- Born: 6 August 1968 (age 58) Kuala Lumpur, Malaysia
- Spouse: Datin Dr. Winy Sekhar

= Vinod Sekhar =

Malaysian businessman

Vinod Sekhar (born 6 August 1968) is a Malaysian businessman who is the chairman and chief executive of the PETRA Group, whose businesses include restaurants, recycling rubber, media and entertainment, agriculture and modular building materials.

Sekhar is a proponent of social capitalism, a philosophy that combines business with the improvement of social capital. He has faced various legal controversies, including lawsuits from various entities.

He was named by Forbes magazine as Malaysia's 28th richest man in 2009.

==Education==
He attended Haileybury and Imperial Service College

== Business career ==
In 1990, Sekhar formed Sekhar Tunku Imran (STI) Group together with his friend, Tunku Imran and entered various business ventures. One of the most notable business deals that STI had was a joint venture with Disney-MGM Studios in Florida, USA to produce the movie entitled 'Tarzan, The Epic Adventure'.

The Petra Group is a privately held company known for Green Rubber Global, the company's key business which it claims has a cost-effective process that can efficiently recycle used rubber.

In September 2020, Sekhar launched The Vibes, an online news publication covering Malaysian news.

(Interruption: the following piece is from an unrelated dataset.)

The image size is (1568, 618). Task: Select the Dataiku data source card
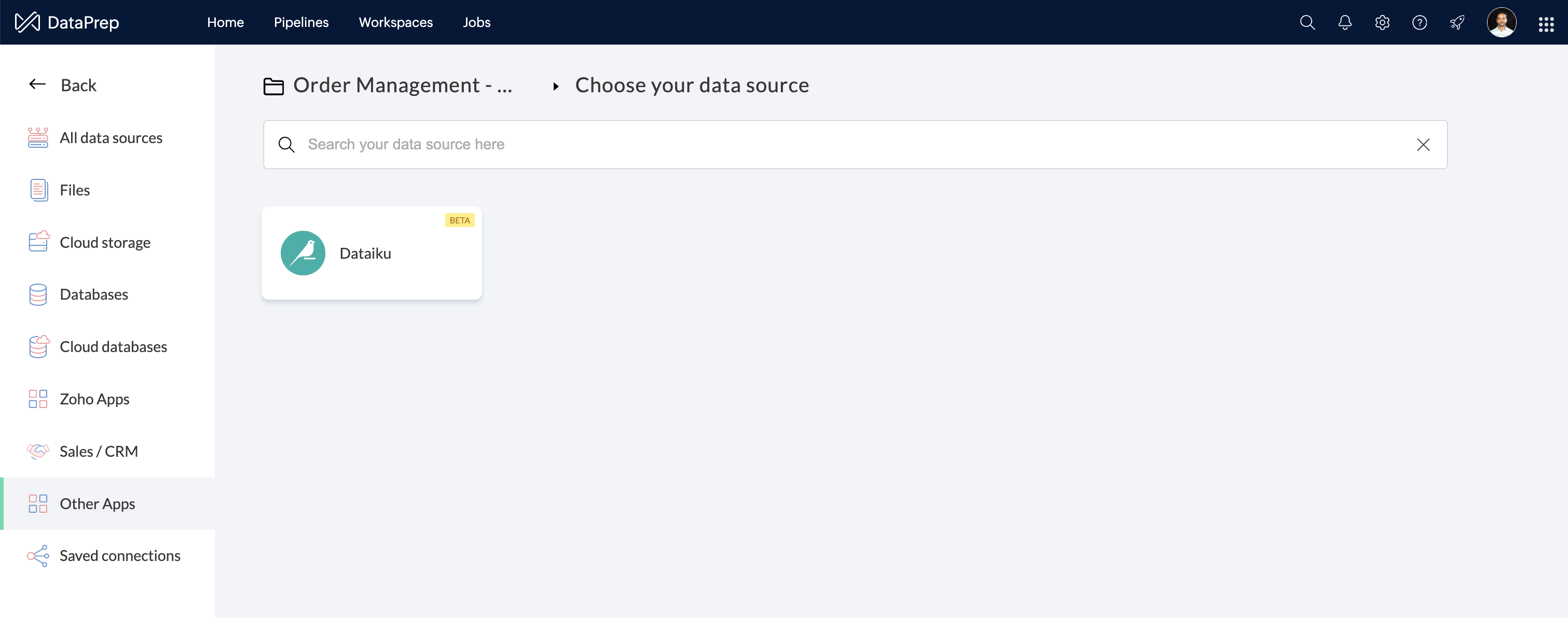372,253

In 2021, Petra Group announced that it had procured 200 millions Sinovac COVID-19 vaccines from China for free distribution.

== Legal controversies ==
In June 2007, Vinod Sekhar paid a sum of RM657,428.18 to lawyer Affendi Zaharim who had sued him for breaching a settlement agreement over a share investment exercise. The payment was carried out to prevent his house being seized.

On Aug 7, 2019 court bailiffs raided his house in Bukit Tunku and allegedly seized valuables worth RM150,000. The action was carried out to fulfil a writ of seizure issued by the Kuala Lumpur Sessions Court which had awarded businessperson John Slattery US$108,000 (equivalent to about RM449,000) as a full settlement of a breach of contract suit against Sekhar.

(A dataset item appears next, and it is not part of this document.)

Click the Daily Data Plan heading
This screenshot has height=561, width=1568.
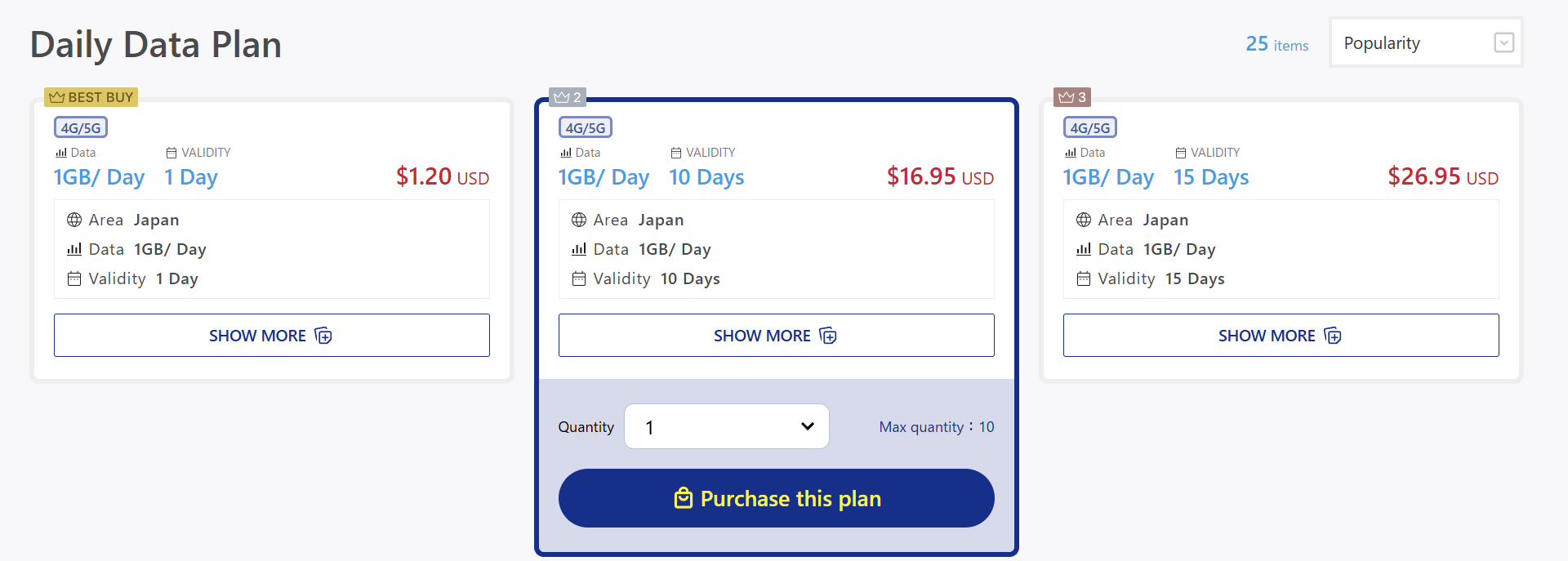tap(156, 45)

In 2021, the Malaysian Anti-Corruption Commission opened a money laundering and tax evasion investigation into Sekhar's affairs.

In 2024 Sekhar and his wife Winny Yeap were sued by 12 investors and former employees, for alleged fraud, misrepresentation, breach of contract, and acknowledgement of debt. In the course of the trial, the High Court allowed an application by Prime Minister Anwar Ibrahim to set aside an order requiring him to appear as a subpoenaed witness. On June 25, 2026, the couple declined to take the stand in their trial, claiming they had no case to answer.

==Philanthropy==
Sekhar is the founder of the Vinod Sekhar Foundation, which was founded to undertake various initiatives to alleviate poverty, provide healthcare and education, and support the most vulnerable communities including the indigenous, disabled, old folks, children, refugees, and poor.

Sekhar is a proponent of social capitalism, a system that interconnects profitability with the social good. He supports upcoming entrepreneurs whose business ideas embrace the system.

==Personal life==
Sekhar is the youngest son of Sukumari Nair and B.C. Sekhar, also known as Mr. Natural Rubber, who, for a time, provided significant inputs in the global natural rubber industry. He has three siblings. He is married to Winy Sekhar with whom he has two daughters, Petra and Tara.

Sekhar claimed in a 2021 interview to be a "close friend" of Malaysian Prime Minister Anwar Ibrahim.

==Awards==
In 2008, Grant Thornton awarded Sekhar the Malaysian Corporate Leader of the year. In 2024, Sekhar was awarded the Bhartiya Mahantam Vikas Puraskar 2023-24.